Encontramos também em Felicidade aqueles e aquelas que, ao longo do tempo e da História, e principalmente em nossos dias, tomam para si certo padrão de vivência e de convivência, modelo exemplar de ética e verdade: os homens e as mulheres de bem. Essa questão fica muito clara nas palavras de padre Romualdo: “Eu já disse mil vezes que o diabo habita entre nós e que é muito fácil de reconhecê-lo. Podem ter certeza que o diabo veste saia e, vez por outra, vem pra casa da colina, mexer com os casais e com as famílias de bem”. Portanto, as mulheres de bem da cidade não devem e não podem usar saia. Coisa de puta!!!

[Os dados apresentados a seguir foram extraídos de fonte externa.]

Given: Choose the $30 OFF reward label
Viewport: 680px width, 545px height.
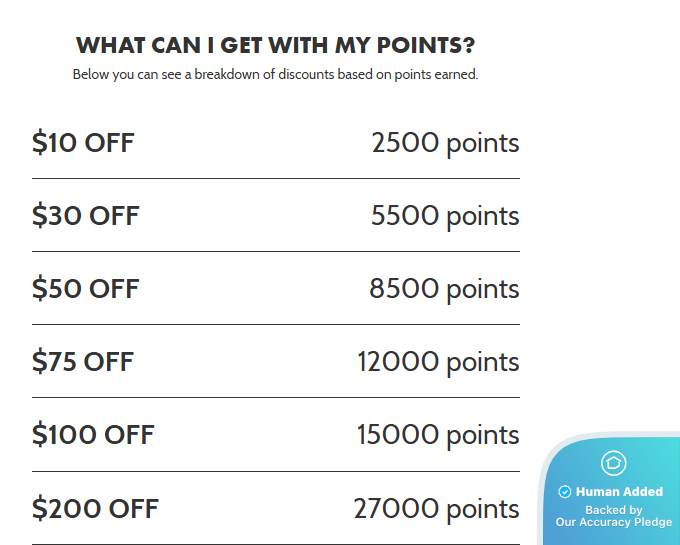Looking at the screenshot, I should coord(86,216).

Ler o romance é experimentar, de forma vivaz, o pé do balcão da bodega de seu Zé Simão. É estar ali e ouvir o vozerio dos fregueses. Quase sentimos o cheiro da cachaça serrana, e quase vemos a destreza de Palhares diferenciando uma dose de uma terça de cana… Para nós, leitores, talvez reste o mais importante: a dose do santo, aquela jogada ritualmente ao pé do balcão. Em Felicidade tudo pode acontecer: a chegada do circo, dos ciganos, do lobisomem que devora pagãos… Mas, principalmente, a imaginação e audácia crítica e sarcástica de Palhares.

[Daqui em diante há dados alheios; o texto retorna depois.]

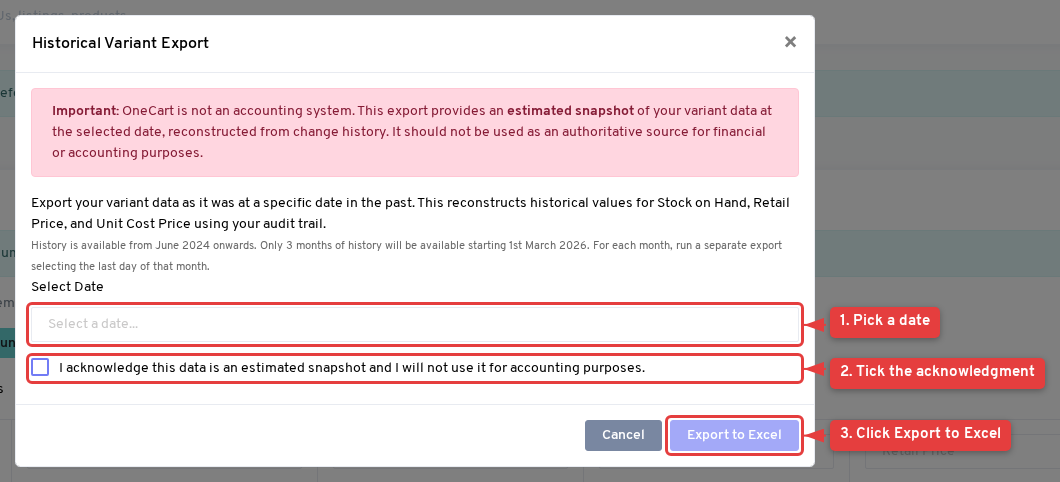Click the bold 'estimated snapshot' warning text
Viewport: 1060px width, 482px height.
(570, 110)
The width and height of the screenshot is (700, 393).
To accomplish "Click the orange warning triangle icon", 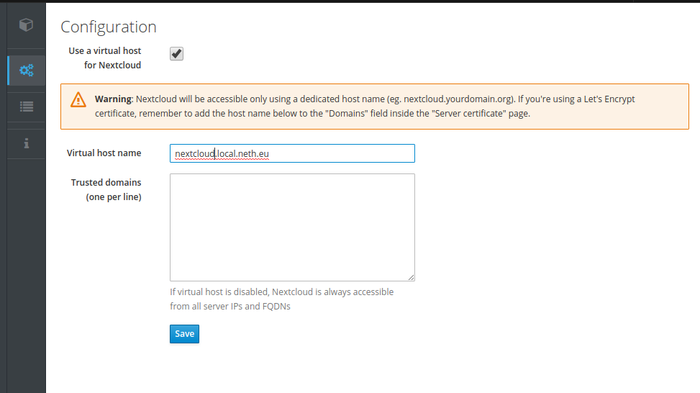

Iramar Miranda deixa transparecer em seu belo romance as “marcas da historicidade” (POMIAN, 1989, p. 38). Essas marcas sensíveis permitem que o leitor se remeta para fora do texto, para uma realidade extratextual que serviu de certo modo de mote e de memória, porque toda literatura é filha dileta da memória, para a escrita da obra. Sobre o romance, portanto, posso dizer, citando o título de uma poesia de Paulo Leminski, que é o “Mínimo do máximo”. A Pequena Felicidade é o máximo de uma escrita que dissolve num enredo bem organizado os traços e as idiossincrasias de uma pequena cidade animada. De todo modo, essa obra de um Historiador nos faz refletir que “o historiador não pode escapar à literatura” (PROST, 2008, 247). O Historiador escreve e deve escrever bem, uma vez que para “representar e fazer compreender o passado”, nós só temos um caminho: as palavras.
Sobral, janeiro de 2020
Prof. Dr. Dênis Melo – UVA (Historiador)
Referências
RANCIERE, J. Histoire et récit. In: BALDNER, J.M. et al. L’Histoire entre épistemologie et demande social. Toulouse, Versailles: IUFM Crétil, 1994.
LANGLOIS, C.V.;SEIGNOBOS, C. Introduction aux études historiques. Paris: Kimé, 1992.
NASCIMENTO, Evando. Derrida e a literatura. São Paulo: É Realização Editora, 2015.
PROST, Antoine. Doze lições sobre história. Belo Horizonte: Autêntica, 2008.
POMIAN, K. Histoire et fiction. Ledébat, n. 54, mar/abr. 1989.
PROST, Antoine. Doze lições sobre história. Belo Horizonte: Autêntica, 2008.